La Cour suprême de l'État de New York a pris la décision de saisir trois œuvres de l'artiste autrichien Egon Schiele, réclamées par les héritiers de leur précédent propriétaire, un collectionneur et artiste juif victime des nazis. Cette mesure a été confirmée par une source judiciaire et fait suite à une information du New York Times.
Dans des ordonnances de saisie datées de mardi, la Cour suprême de l'État de New York a jugé qu'il existait des raisons valables de croire que ces dessins de l'artiste expressionniste autrichien étaient volés et détenus illégalement.
L'œuvre intitulée "Prisonnier de guerre russe" (1916), une aquarelle et crayon sur papier évaluée à 1,25 million de dollars, a été saisie à l'Art Institute de Chicago. "Portrait d'un homme" (1917), un dessin au crayon sur papier d'une valeur d'un million de dollars, a été saisi au Carnegie Museum of Art de Pittsburgh (Pennsylvanie, nord-est), tandis que "Fille aux cheveux noirs" (1911), une aquarelle et crayon sur papier d'une valeur de 1,5 million de dollars, a été saisie à l'Allen Memorial Art Museum de l'université Oberlin (nord-est, Ohio). Les ordonnances précisent que les œuvres peuvent demeurer "sur place" pendant une période de 60 jours.
Les musées impliqués ont réagi en affirmant qu'ils croyaient avoir acquis légalement ces œuvres et qu'ils les possédaient légalement. Ils prévoient de se défendre dans le cadre d'un litige civil devant un tribunal fédéral.
Ces œuvres font l'objet d'une réclamation de la part des héritiers de Fritz Grünbaum, un artiste de cabaret juif autrichien, collectionneur d'art et critique du régime nazi, qui a été tué au camp de concentration de Dachau en 1941. L'enquête en cours porte sur une douzaine d'œuvres d'Egon Schiele pillées par les nazis.
Les héritiers de Fritz Grünbaum ont engagé des poursuites depuis des années pour récupérer des œuvres d'art ayant appartenu à leur parent.

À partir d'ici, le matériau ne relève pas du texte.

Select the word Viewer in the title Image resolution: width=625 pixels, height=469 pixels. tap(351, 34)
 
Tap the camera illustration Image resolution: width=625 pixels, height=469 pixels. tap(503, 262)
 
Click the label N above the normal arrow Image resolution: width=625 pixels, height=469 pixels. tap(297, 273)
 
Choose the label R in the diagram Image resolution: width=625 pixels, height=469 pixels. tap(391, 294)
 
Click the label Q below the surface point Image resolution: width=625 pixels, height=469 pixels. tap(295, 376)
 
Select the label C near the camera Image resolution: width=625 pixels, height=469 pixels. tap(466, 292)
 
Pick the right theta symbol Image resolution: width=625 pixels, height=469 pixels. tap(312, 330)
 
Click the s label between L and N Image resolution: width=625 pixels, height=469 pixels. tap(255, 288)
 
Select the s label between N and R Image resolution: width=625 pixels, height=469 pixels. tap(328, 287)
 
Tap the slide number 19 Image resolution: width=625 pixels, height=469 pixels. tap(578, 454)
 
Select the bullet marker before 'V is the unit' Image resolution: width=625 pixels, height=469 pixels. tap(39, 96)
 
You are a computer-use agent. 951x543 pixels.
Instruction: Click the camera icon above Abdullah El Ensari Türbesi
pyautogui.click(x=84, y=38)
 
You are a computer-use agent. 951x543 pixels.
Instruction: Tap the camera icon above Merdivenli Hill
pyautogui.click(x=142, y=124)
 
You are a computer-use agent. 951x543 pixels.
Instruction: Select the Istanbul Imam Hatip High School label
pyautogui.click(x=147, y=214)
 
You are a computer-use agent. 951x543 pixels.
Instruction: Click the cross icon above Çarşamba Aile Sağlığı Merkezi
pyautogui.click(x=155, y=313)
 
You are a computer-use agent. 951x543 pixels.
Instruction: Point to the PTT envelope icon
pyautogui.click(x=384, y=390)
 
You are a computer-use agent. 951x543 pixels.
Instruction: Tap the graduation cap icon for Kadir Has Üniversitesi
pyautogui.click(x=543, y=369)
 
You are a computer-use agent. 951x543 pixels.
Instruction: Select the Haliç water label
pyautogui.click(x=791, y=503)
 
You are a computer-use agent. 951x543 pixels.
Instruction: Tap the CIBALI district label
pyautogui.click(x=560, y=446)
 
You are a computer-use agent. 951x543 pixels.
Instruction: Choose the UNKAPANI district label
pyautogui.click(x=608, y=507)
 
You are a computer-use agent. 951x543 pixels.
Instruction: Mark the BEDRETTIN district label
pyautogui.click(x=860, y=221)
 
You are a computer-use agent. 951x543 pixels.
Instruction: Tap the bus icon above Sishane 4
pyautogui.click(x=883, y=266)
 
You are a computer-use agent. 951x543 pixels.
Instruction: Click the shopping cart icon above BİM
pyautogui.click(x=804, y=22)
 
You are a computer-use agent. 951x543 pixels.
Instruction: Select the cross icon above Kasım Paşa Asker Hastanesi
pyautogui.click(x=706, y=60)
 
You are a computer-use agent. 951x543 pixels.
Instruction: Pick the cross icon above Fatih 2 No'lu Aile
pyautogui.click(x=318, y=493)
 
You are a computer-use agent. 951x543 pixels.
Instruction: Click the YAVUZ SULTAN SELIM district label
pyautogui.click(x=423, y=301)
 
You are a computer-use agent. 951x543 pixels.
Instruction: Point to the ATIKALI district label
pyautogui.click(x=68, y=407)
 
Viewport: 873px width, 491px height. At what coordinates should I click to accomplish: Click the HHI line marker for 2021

Ils fondent leur réclamation sur un document officiel signé par Grünbaum en faveur du régime nazi en 1938, alors qu'il était détenu à Dachau.
La justice américaine avait initialement rejeté leur demande en 2005, estimant qu'elle était déposée trop tard, mais les héritiers ont obtenu gain de cause pour deux œuvres en 2018. Entre-temps, le Congrès américain avait adopté la loi "Hear" en 2016, prolongeant le délai pour réclamer la restitution d'une œuvre.
Cette question demeure d'actualité dans d'autres pays, notamment en France, où le Parlement a adopté une loi en juillet pour faciliter la restitution des biens culturels spoliés aux Juifs sous le régime nazi. Selon des chiffres publiés lors d'une conférence internationale en République tchèque en 2009, environ 100 000 des 650 000 œuvres volées n'avaient pas encore été restituées à l'époque.